The United Kingdom Cannot Move Closer to Europe While Closing its Railway Market

Recent statements from senior politicians in the ruling Labour Party point towards closer alignment with the European Union (EU).

➣ The UK finance minister, Chancellor Rachel Reeves, has said that There is now a strategic imperative for deeper integration between the UK and EU”.

➣ Meanwhile, the Mayor of London, Sir Sadiq Khan, has said the government should rejoin the single market before the next election.

As the UK Government wishes to move towards alignment with the EU across sectors, rail cannot be treated as an exception.

In passenger rail, this raises a simple question: will the UK align with Europe’s model – or deliberately move further away from it, as is proposed in the Railways Bill currently going through Parliament?

The railway reforms proposed by the UK Government are completely at odds with EU principles of market opening.

While calling for closer integration with the EU, the UK is at the same time:

➣ Blocking EU operators from most UK rail public procurement, while the EU market remains open.
➣ Replacing most competitive tendering with direct awards;
➣ Vertically integrating infrastructure and operations, with preferential treatment for the in-house operator.

This is a stark contradiction with EU law.

The creation of Great British Railways (GBR) is being advanced without clear KPIs or quantified benefits.
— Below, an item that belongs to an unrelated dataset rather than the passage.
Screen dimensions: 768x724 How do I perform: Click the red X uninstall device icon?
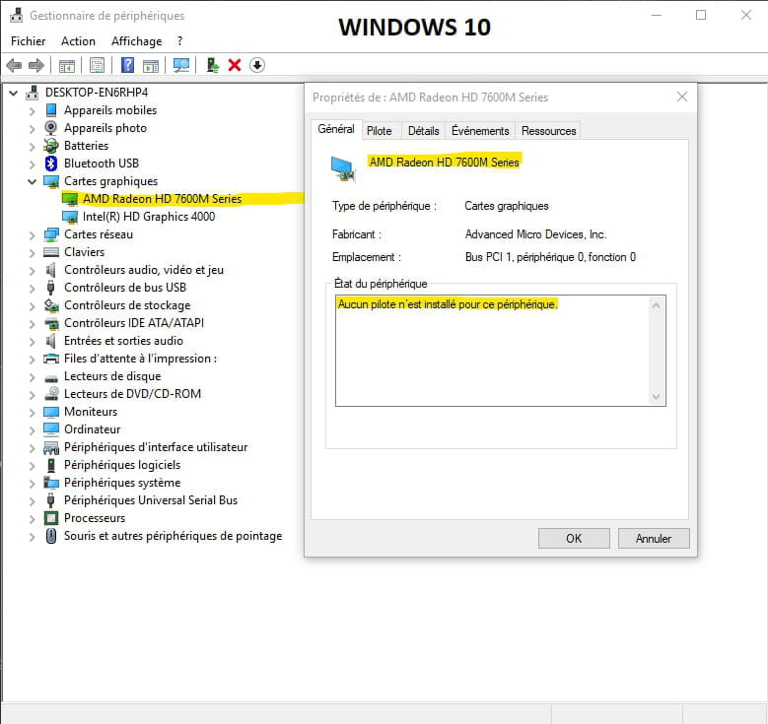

No evidence has been provided as to how or why GBR will deliver better outcomes.

Only this month, Rachel Reeves also spoke of the need for “tight fiscal discipline”. Against that backdrop, setting-up a taxpayer-funded centralised body without any measurable outcomes is a high-risk strategy and will fail.

By contrast, a recent European Commission study has shown that market opening has led to:

➣ Lower fares (up to –40%)
➣ More passengers (+50% and beyond)
➣ Reduced reliance on taxpayer subsidy

ALLRAIL calls for a course correction:

➣ Competitive tendering for all Public Service Obligations (PSO) concession contracts;
➣ An extension of open access competition in long distance markets, which have been a huge success; and
➣ Unbundling of operator and infrastructure manager.

The United Kingdom is diverging from much of the rest of the world on rail market opening. It cannot converge with the EU while maintaining a closed, state-controlled rail market.

Alignment means alignment. Anything else is a contradiction.